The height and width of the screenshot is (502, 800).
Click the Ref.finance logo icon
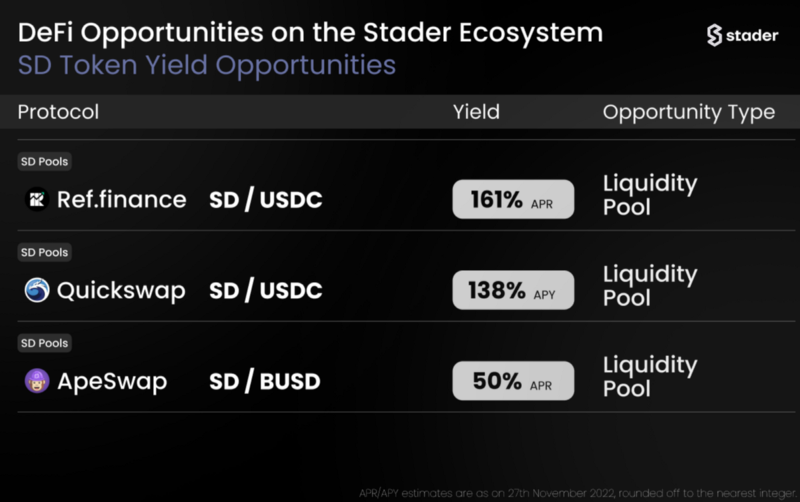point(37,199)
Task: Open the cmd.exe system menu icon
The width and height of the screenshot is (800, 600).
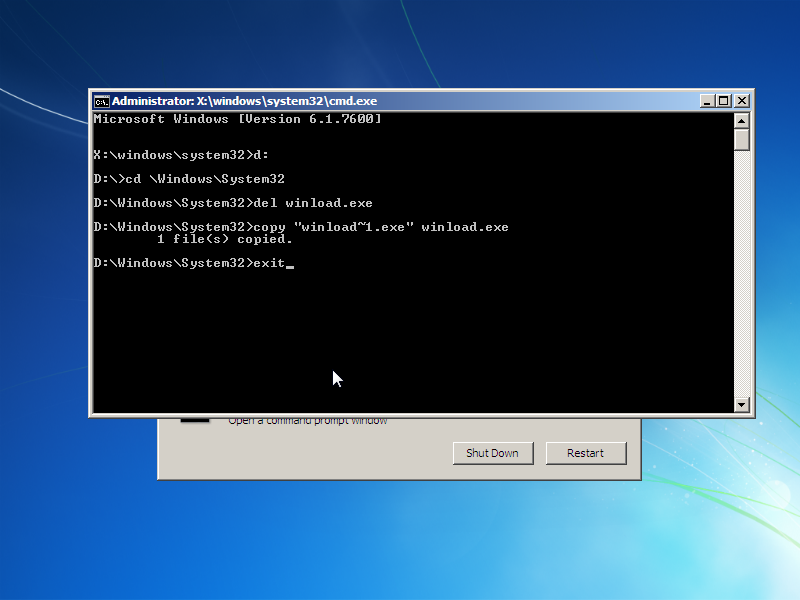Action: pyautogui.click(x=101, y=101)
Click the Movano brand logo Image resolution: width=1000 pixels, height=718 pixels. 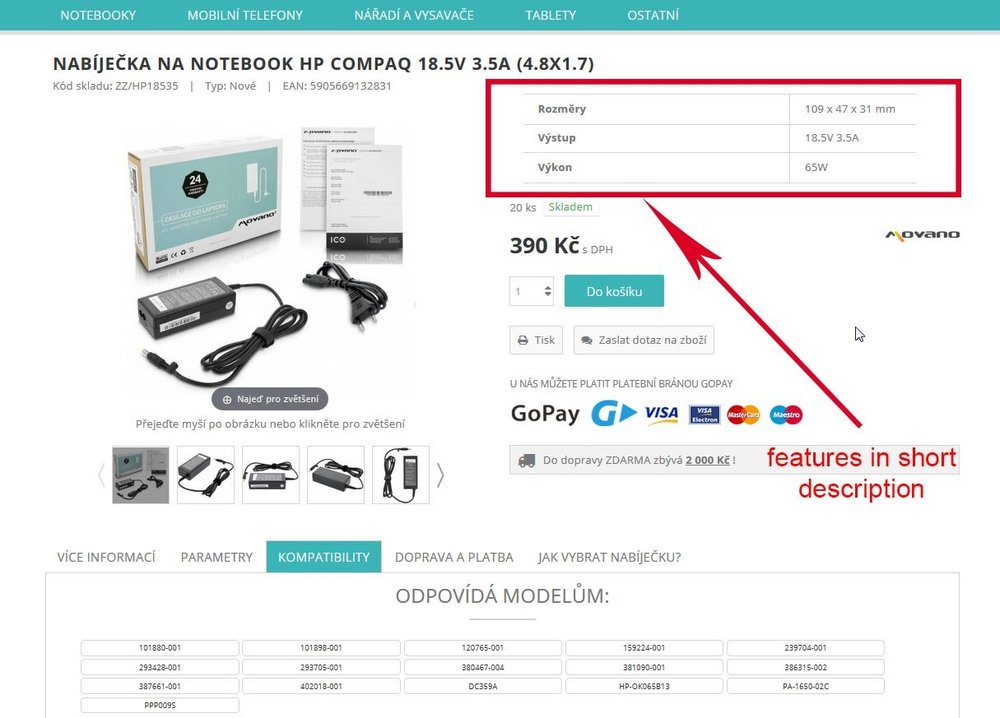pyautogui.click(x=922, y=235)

·····

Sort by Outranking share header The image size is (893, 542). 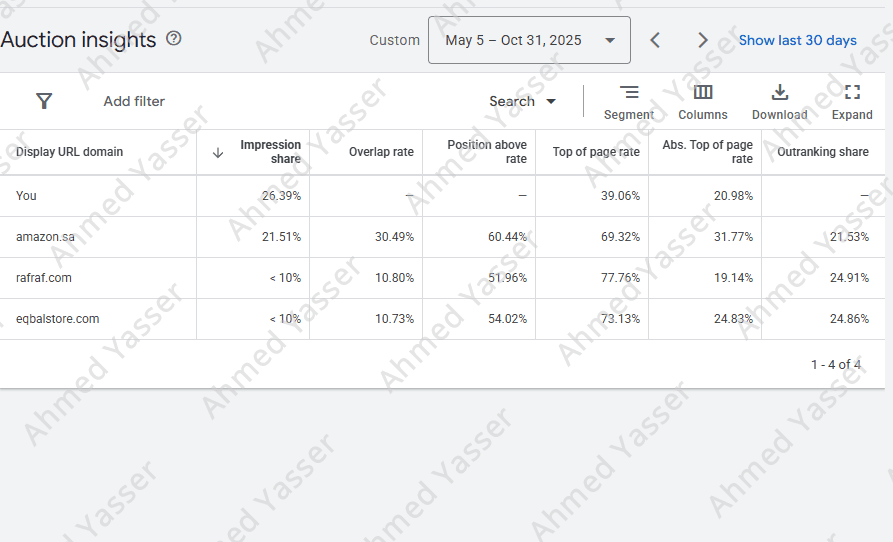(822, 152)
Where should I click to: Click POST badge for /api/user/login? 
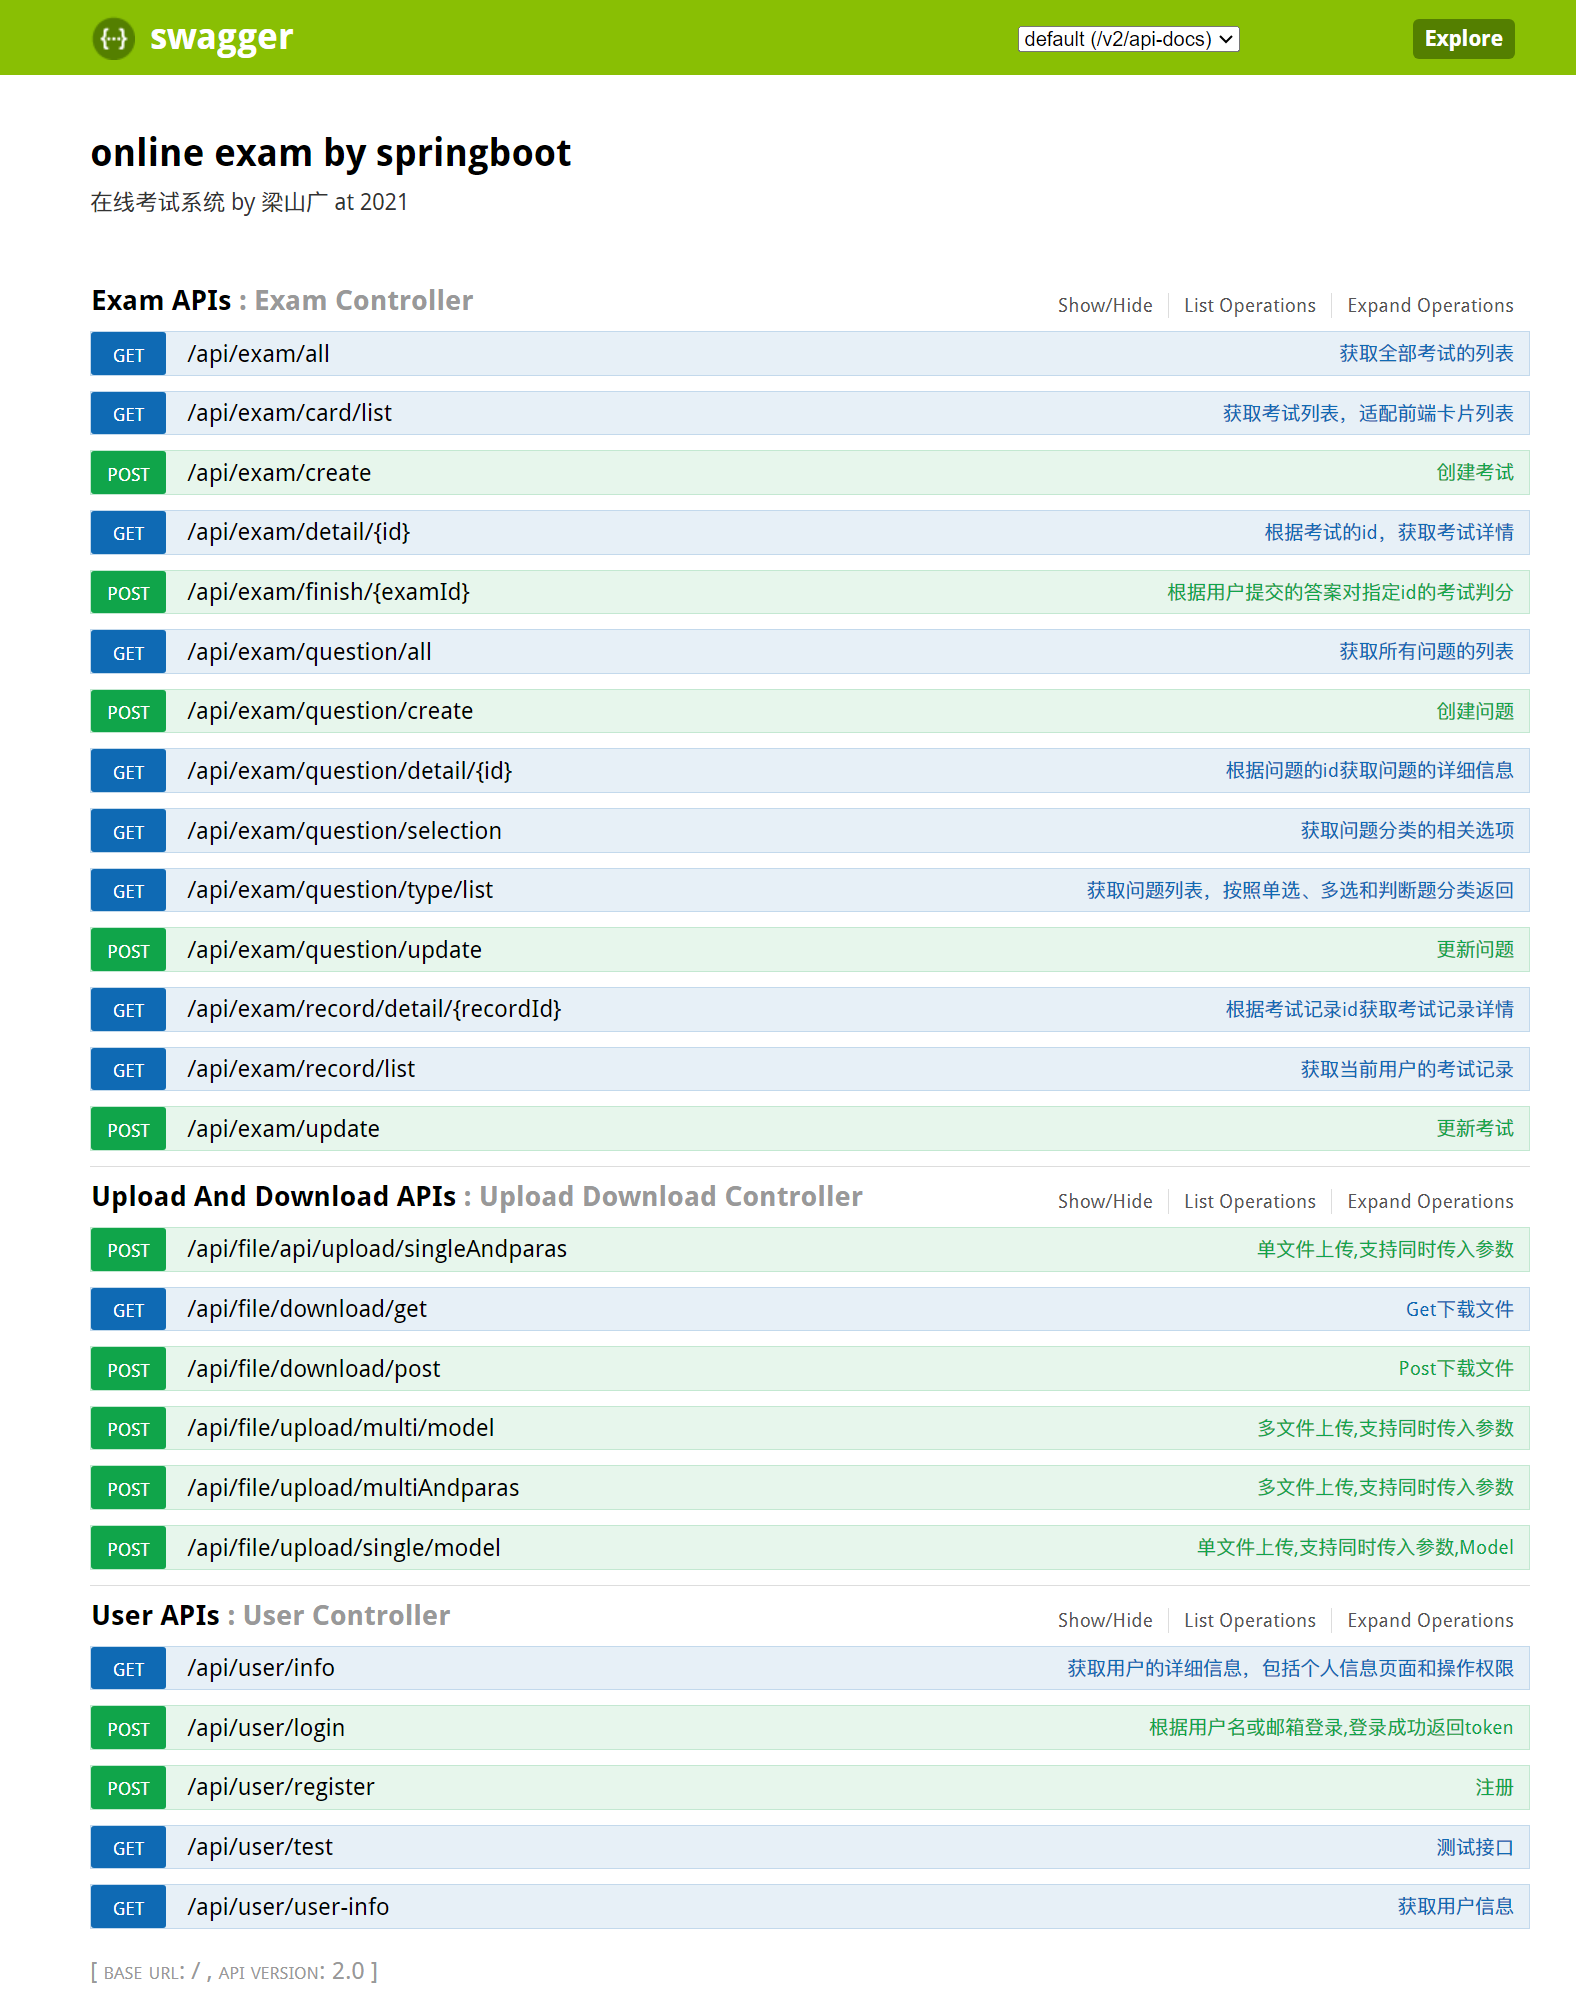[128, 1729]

·····

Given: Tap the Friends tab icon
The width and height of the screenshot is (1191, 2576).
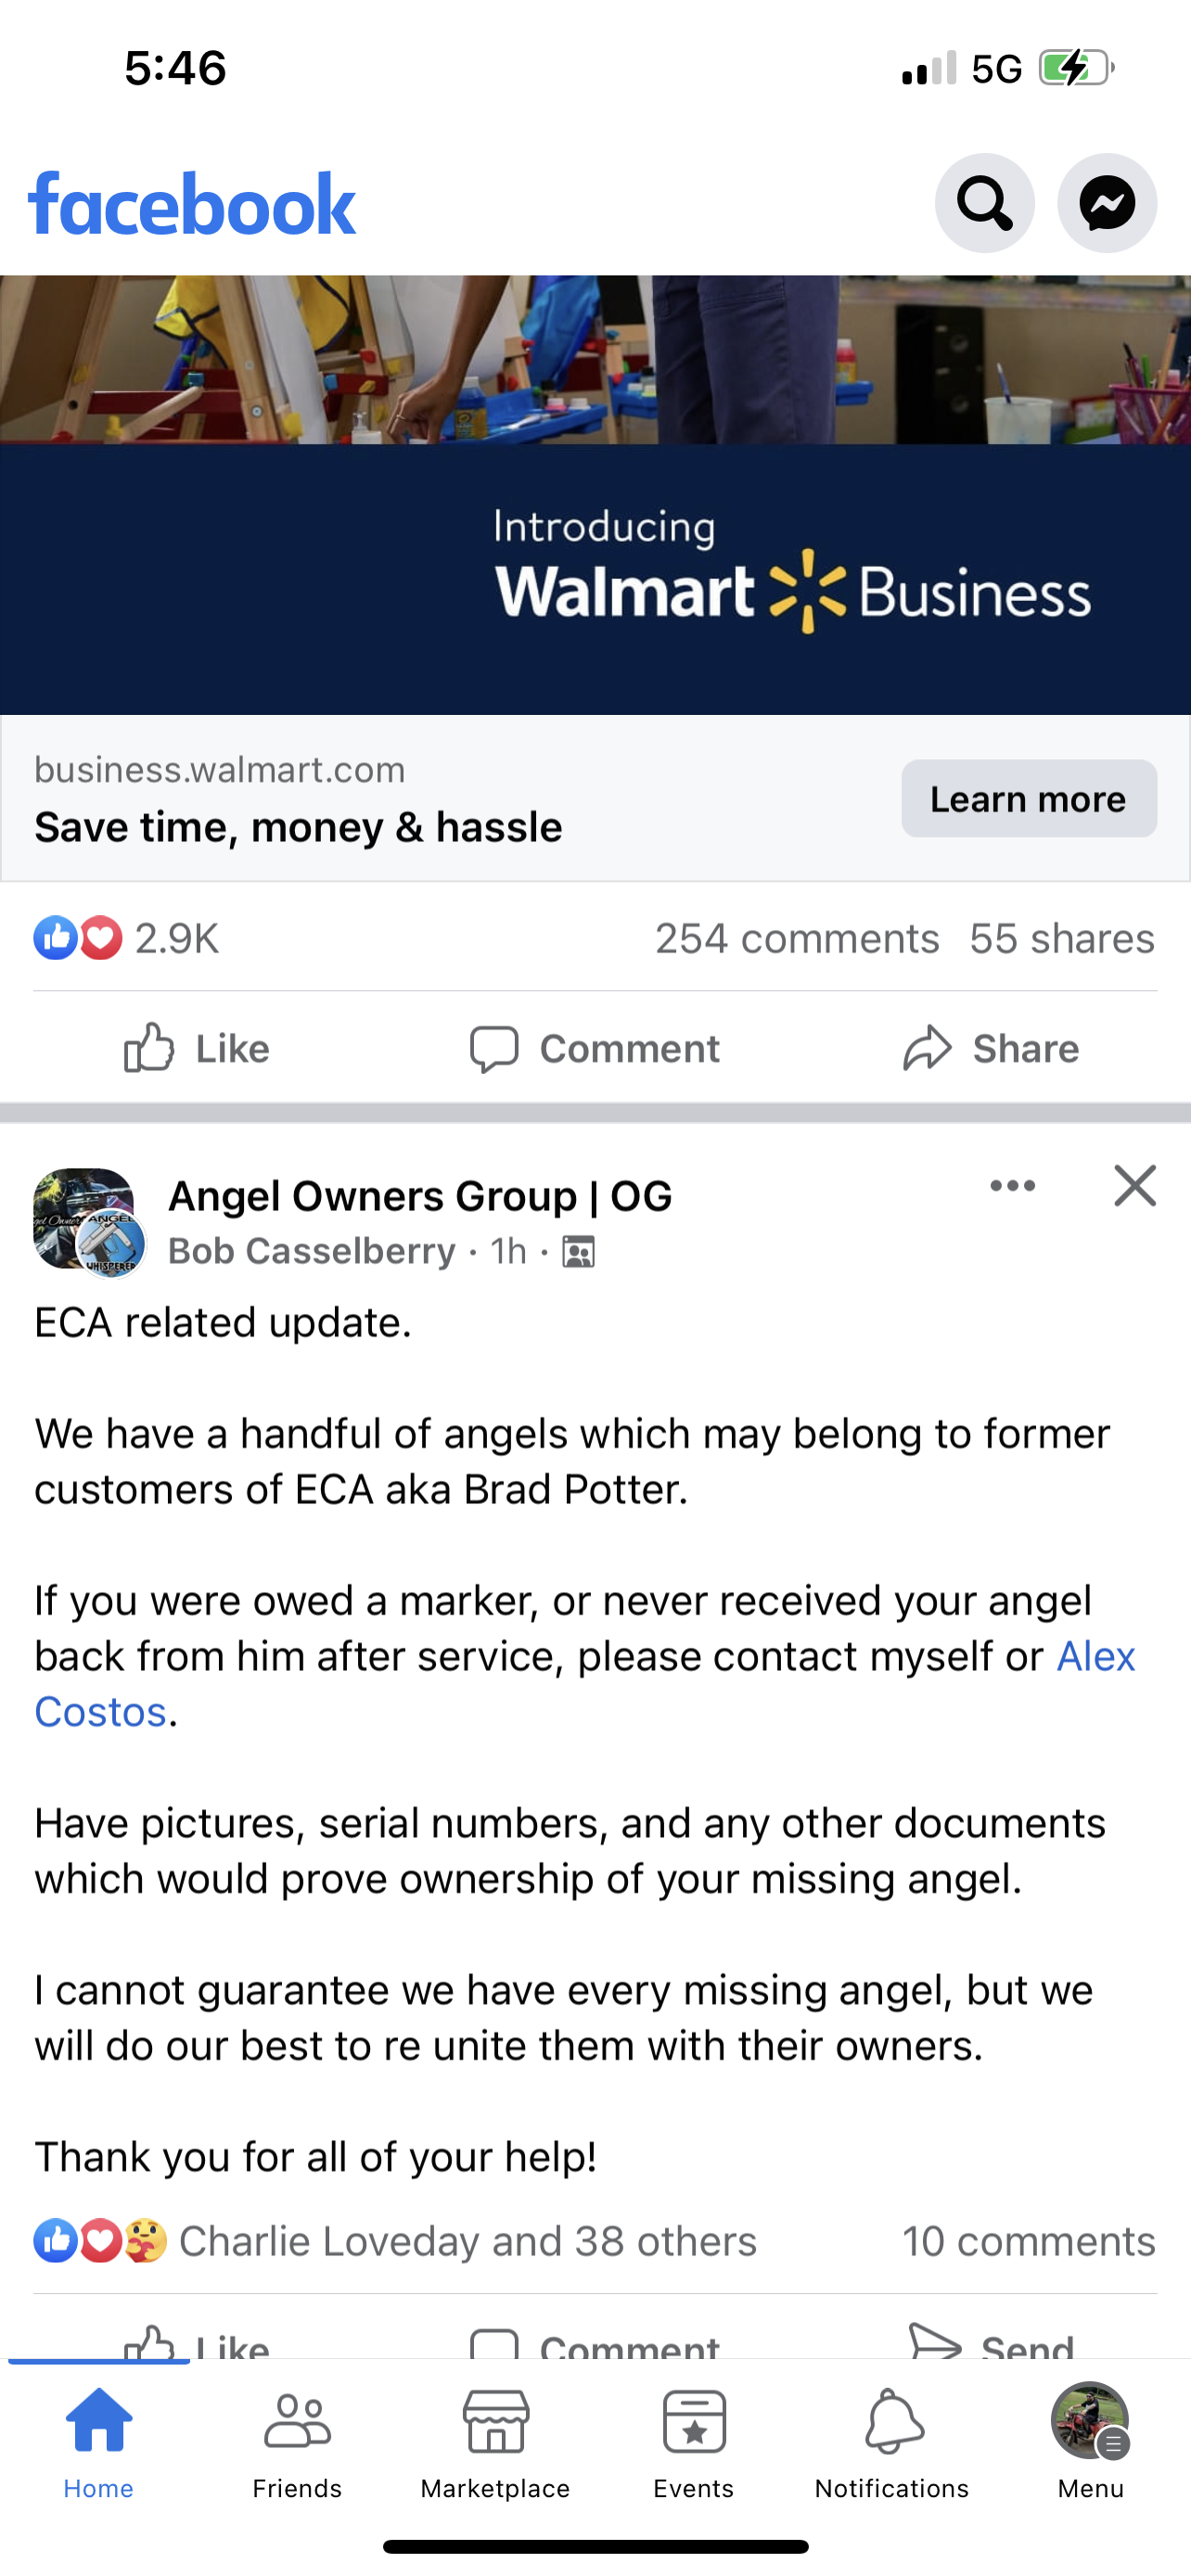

·····

:: Problem statement ::
List every line of the entries above that contains the string "icon", treating uppercase and lowercase as different.

:: Response to this task ::
Click the Ref.finance logo icon
Task: Open the cmd.exe system menu icon
Given: Tap the Friends tab icon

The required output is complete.